Arrigo Sacchi once said, "You don't have to have been a horse to be a jockey."
With regards to becoming a professional soccer coach, that is an expression that one will hear often. In fact, it is a mantra for aspiring coaches who never made the grade as professional players. They point to recent successes in football management - like Tottenham's André Villas-Boas - who never played the game professionally as examples of why a professional playing career is overrated when it comes to being a professional coach.
But is it? Does a professional coach need to have a professional playing career first in order to be successful as a coach? Is it a prerequisite for getting hired? Is a coach who never played the game viewed by the establishment as inferior to those who did?
Let's take a look at the coaches in the English Premier League for some insight.
Since the league began in 1992, there have been 179 different men in charge of the 20 clubs in the league. Some were only in the job for a day as caretakers, while others - like Sir Alex Ferguson - were in charge for many years.
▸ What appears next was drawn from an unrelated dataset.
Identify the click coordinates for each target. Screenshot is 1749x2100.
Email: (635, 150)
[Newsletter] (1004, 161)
By my count, only six of those coaches moved into coaching without first having enjoyed a substantial professional playing career. The likes of Villas-Boas, Roy Hodgson (now manager of England) and Avram Grant didn't accumulate years of experience in the game as professional players before moving into coaching. Instead, they served years as coaching apprentices before working their way up through the coaching ranks. Liverpool boss Brendan Rodgers retired from the game as a player at the age of 20 due to injury before beginning his journey on the coaching pathway.
But these coaches are very much the exception. When it comes to getting a job as a coach at the highest level in England, having a professional playing career behind you is almost mandatory. But does it actually make a difference? Does a professional playing career make you a better coach?
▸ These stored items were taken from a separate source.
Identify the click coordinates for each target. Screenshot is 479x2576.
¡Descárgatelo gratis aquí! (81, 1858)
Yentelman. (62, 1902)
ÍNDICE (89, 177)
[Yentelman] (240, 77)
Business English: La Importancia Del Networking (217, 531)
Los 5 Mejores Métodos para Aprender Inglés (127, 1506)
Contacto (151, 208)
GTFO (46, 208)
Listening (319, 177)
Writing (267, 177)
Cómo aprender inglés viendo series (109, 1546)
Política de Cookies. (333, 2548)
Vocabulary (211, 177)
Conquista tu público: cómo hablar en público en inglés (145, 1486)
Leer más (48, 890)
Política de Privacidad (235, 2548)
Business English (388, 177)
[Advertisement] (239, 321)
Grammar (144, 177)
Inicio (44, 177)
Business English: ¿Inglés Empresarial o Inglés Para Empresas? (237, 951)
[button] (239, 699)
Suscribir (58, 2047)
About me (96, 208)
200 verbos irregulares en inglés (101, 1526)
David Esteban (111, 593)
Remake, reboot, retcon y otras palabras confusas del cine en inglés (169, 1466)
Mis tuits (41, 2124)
I'm not convinced that it does.
Some of the brightest coaches in the game - people like Villas-Boas and Rodgers - demonstrate that the ability to coach the game isn't reflective of one's ability to play the game. Those coaches became students of the game at an early age and worked their way up the coaching ladder, either as assistant coaches or as academy coaches, before moving into senior management.
Internationally, some of the most successful coaches in the game achieved their success without ever touching the field as professional players. Arrigo Sacchi turned AC Milan into one of the greatest club teams ever in the late '80s and early '90s, winning back-to-back European Cups. Carlos Alberto Parreira won the World Cup with Brazil in 1994; neither he nor Sacchi ever set foot on the field as professional players.
Closer to home, Canada's women's national team coach, John Herdman, never played professionally. Yet he is one of the best coaches I've come across in over two decades of professional involvement in the game.
While players are immersed in a football culture day in, day out, that doesn't necessarily translate to success in coaching.
Take Arsenal and England defender Tony Adams, for example. An exceptional player for both club and country, his forays into management with Wycombe Wanderers and Portsmouth FC failed to bring success; he suffered relegation to League Two with Wycombe and only managed to win four of his 22 games in charge of Portsmouth before being sacked. Adams' last coaching appointment was in May 2010 with Gabala FC in the Azerbaijan Premier League, a post he subsequently left in November 2011.
Arguably the world's best-ever player, Diego Maradona, had a disastrous spell as manager of his national team. In charge of Argentina's 2010 World Cup appearance, he will be remembered for his tactical naiveté and general incompetence during his country's 4-0 hammering at the hands of Germany.
In professional football, being able to manage the personalities of your players is far more important than being able to ping a 60-yard ball across the pitch. Sir Alex Ferguson summed it up nicely in his recent autobiography, when he said, "Football management is a never-ending sequence of challenges. So much of it is a study in the frailty of human beings."
While a professional playing background teaches you the technical, tactical and physical requirements of the game, does it teach you to understand the frailty of human beings? Not really. Being a player is often a selfish existence; you worry, first and foremost, about your own performance. You don't have that luxury as a manager, where you must give as much of your time (if not more) to the weakest member of your team as you do to your star player. You must be able to see the bigger picture, and must be able to tailor your teaching methods to meet the needs of each and every one of your players and staff.
The ability to do this comes naturally for some - which might explain why so many clubs make the mistake of hiring a former player as their coach. They assume that years spent playing the game are equivalent to years spent teaching it.
But for most coaches, being able to manage a group of professional players comes only with years and years of practice. But if you don't have a professional playing career behind you, getting an opportunity at a professional club is very difficult.
Because there is definitely a perception amongst club owners and chairman that the lack of a professional playing career is somehow a black mark on a coach's resumé - as if the ability to teach the game is directly related to the ability to play the game. Perhaps the only way to dispel this belief is for more coaches like Villas-Boas, Rodgers and Herdman to achieve success in the game.